Depth estimation that actually runs on your laptop
A monocular depth model that trades Stable Diffusion's bulk for DINOv2's backbone, shipping four sizes from 25M to 1.3B parameters.

What it does
Depth Anything V2 turns a single RGB image into a depth map. No stereo rig, no LiDAR, no fuss. The repo ships four model sizes (Small through Giant), plus scripts for batch images, video, and a local Gradio demo. You can also load it via Hugging Face Transformers if you don’t want the full checkout.
The interesting bit
The authors accidentally used the wrong DINOv2 features in V1—last four layers instead of intermediate ones—and fixed it in V2. They admit this “did not improve details or accuracy,” which is either refreshing honesty or a testament to how robust the underlying approach already was. The real win is speed: they claim faster inference and fewer parameters than SD-based depth models, with four scales to match your GPU budget.
Key highlights
- Four checkpoints: 24.8M, 97.5M, 335.3M, and 1.3B parameters (Giant “coming soon”)

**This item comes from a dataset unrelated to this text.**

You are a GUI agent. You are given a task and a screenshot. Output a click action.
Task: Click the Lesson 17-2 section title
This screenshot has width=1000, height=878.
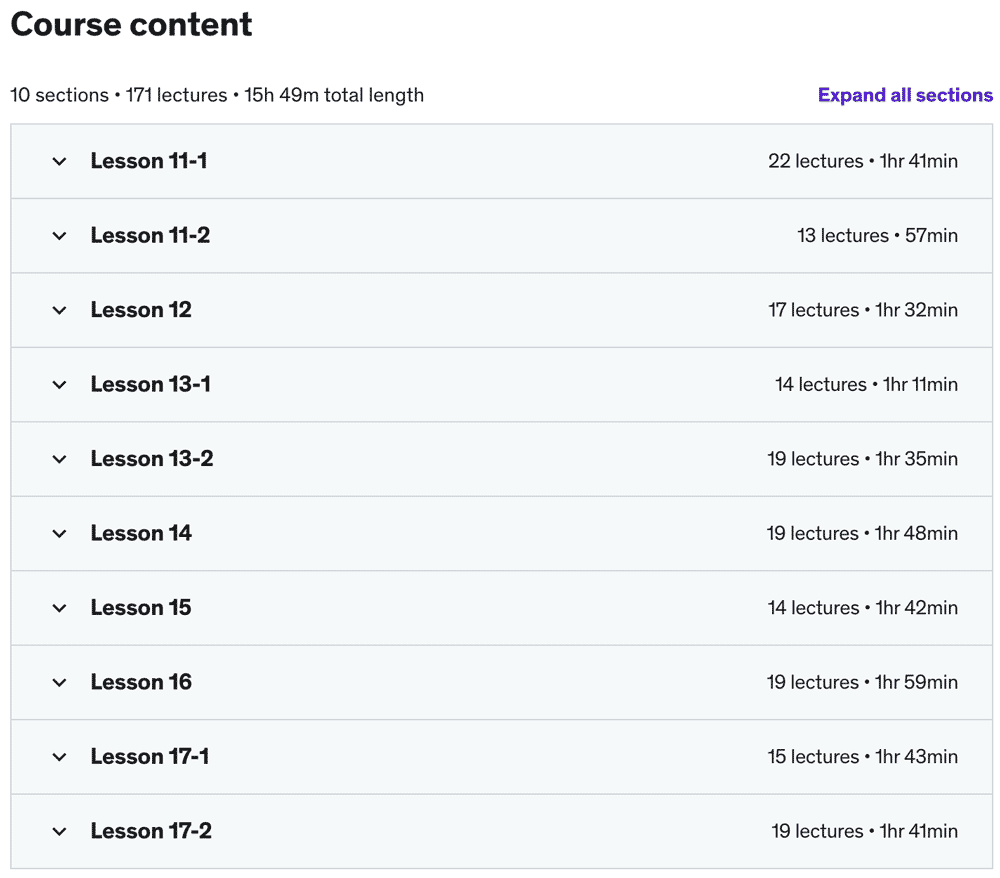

- Native video support with larger models buying you better temporal consistency
- Metric depth fine-tuning available in a separate subdirectory
- Apple Core ML, TensorRT, ONNX, and Android ports already exist in the community
- Small model is Apache-2.0; Base/Large/Giant are CC-BY-NC-4.0 (non-commercial)
Caveats
- The 1.3B Giant model is still unreleased
- Hugging Face Transformers integration exists but predictions differ slightly from the native path due to OpenCV vs. Pillow upsampling
Verdict
Grab this if you need off-the-shelf depth maps without orchestrating a diffusion pipeline. Skip it if you need guaranteed metric accuracy out of the box—fine-tuning or LiDAR prompting (see their Prompt Depth Anything follow-up) is required for that.